Early on in this job, I actually enjoyed dealing with the hard cases. They challenged me as an editor, and I derived a lot of satisfaction from turning a poor story into a decent one. But as I progressed in the job and the expectations and deadline pressure mounted, I found myself doing whatever I could to avoid getting stuck with one of these hot messes. If they took a lot of time to edit (which they invariably did), they made me look bad. If I rushed through them and they ended up reading like something George W. Bush might say while on Jägermeister and Ambien (which was even more likely), they made me look worse. So I was often in a lose-lose situation.
But what really irritated me was when people clearly weren’t trying.

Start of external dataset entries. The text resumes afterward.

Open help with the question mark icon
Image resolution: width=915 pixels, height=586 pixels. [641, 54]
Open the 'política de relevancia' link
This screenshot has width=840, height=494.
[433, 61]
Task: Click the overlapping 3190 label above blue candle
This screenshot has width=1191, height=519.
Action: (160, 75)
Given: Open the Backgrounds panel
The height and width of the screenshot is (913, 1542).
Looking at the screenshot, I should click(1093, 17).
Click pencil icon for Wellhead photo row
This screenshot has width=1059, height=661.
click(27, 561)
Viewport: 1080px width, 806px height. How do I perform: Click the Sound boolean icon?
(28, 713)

The nonprofit I worked with had an India affiliate, so I regularly edited copy from folks whose first language wasn’t English. While it could be frustrating to receive one of these assignments, it was hard to resent the writers. They wrote English a lot better than I wrote Hindi, after all, and they were doing their best.
But occasionally we were forced to deal with people who were sloppy or lazy or just didn’t care. In fact, they seemed to expect that we’d fix whatever mess they’d created, so they didn’t try as hard as they could.
Now imagine if, in addition to all these challenges, the organization had started pulling resources from our department because the copy leaving our desks wasn’t Shakespeare. And what if upper management had decided to outsource some of our work, taking money out of our pockets and removing tools we needed to function so they could redirect them to the people who were taking our assignments? Hey, that might have been fine with me had we been allowed to offload some of the English-as-a-second-language writers and the writers who clearly didn’t care. But what if the best writers (the ones who cared most about their craft) noticed how overworked our regular editors were – how bogged down we were with the hard cases and the disengaged workers – and figured the best course of action was to send all their copy to the private contractors the organization was working with?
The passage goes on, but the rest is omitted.